## What the task requires
In the listing that follows, find the line with "This screenshot has width=616, height=463.", then copy exactly from it through the line with "the Rotation X", leaving out every picture.

## Exercise data
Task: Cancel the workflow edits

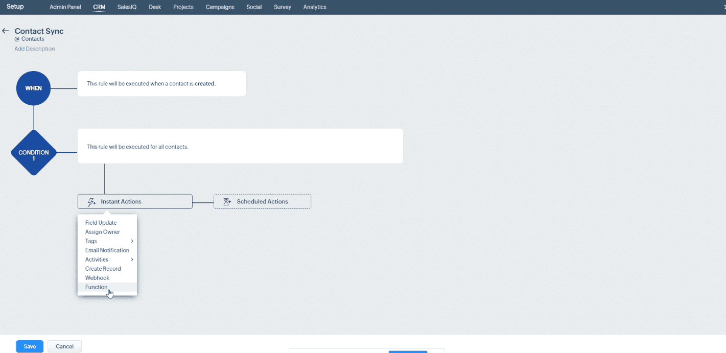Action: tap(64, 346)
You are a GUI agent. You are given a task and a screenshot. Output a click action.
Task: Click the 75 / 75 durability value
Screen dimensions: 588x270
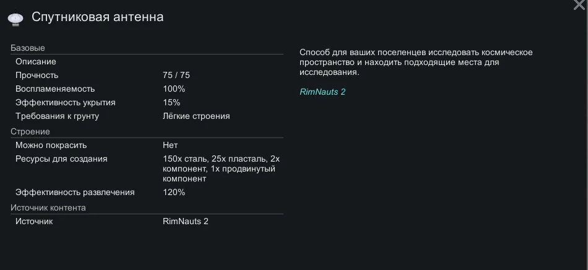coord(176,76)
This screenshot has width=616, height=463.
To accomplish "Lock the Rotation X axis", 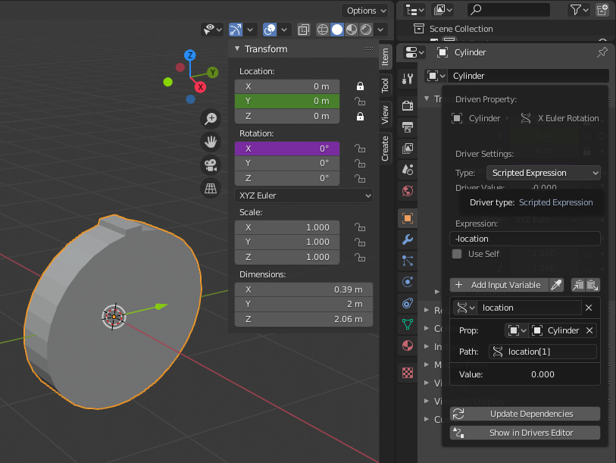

==

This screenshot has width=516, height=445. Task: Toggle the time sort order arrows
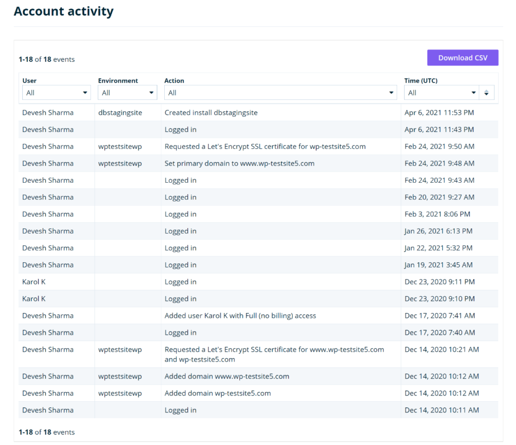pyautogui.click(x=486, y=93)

## Result below
This screenshot has width=616, height=463.
To accomplish "Lock the Rotation X axis", 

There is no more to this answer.